Mammy is usually very good at giving The Him the credit of being a very wonderful Daddy Bear. Usually…
But sometimes, he comes out with something, or DOES something, SO FECKIN DOUCHEBAG, that my brain starts singing Mary Magdalene’s “He’s a Maaaaaan, he’s JUST a man” at full volume and I can’t help but raise an eyebrow at him and put on my “Are you fecking KIDDING me?” face.
Today, The Him returned from Jim and decided to make himself an omelette.
Now. given that the minions had JUST eaten their lunches, one might be forgiven for thinking that they would not require more sustenance for a few hours.
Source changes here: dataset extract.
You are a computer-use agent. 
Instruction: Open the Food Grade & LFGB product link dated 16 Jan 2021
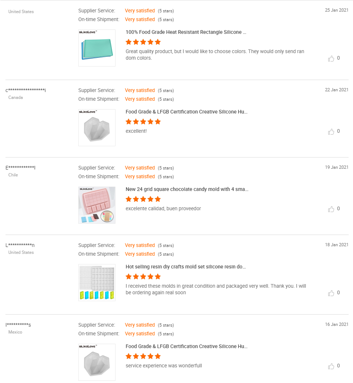coord(187,347)
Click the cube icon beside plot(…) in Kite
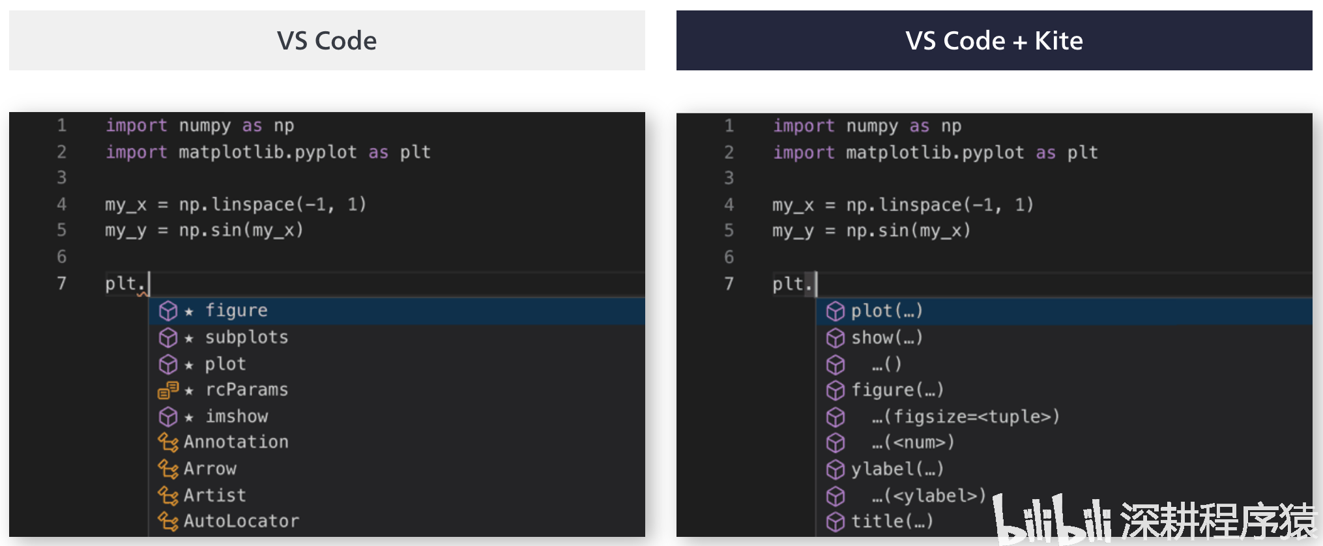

But knowing them, especially the Princess, like we do, one would also assume that The Him would have automatically made extra for The Bin that is our youngest daughter.
He makes himself a lovely omelette and sets it down on the table. As he turns to get his coffee, The Fudgemonster has already climbed up on his seat and reached for his fork… or as she saw it in HER world… HER fork.
“Hi Wee Woman!” exclaims The Him, interrupting her cutting of the omelette with her finger. “That’s Daddy’s.”
It’s like a slow motion NOOOOOOOOOOOOOOOOOOOOOOO scene from a movie where he has the words out before I can warn him…
She stares at the omelette.
She looks up at Him.
She looks over at me. (I’m holding my breath at this point.)
She looks back at the omelette and then slowly puts down the fork…
(I swear to God, a MAFIA boss would have been less sinister in his calmness. I almost expected “Get rid of him Donny” to be the next words out of her mouth and for Bugsy style shooters to jump out from behind the sofa, dressed in 1940’s gear and DESTROY him!)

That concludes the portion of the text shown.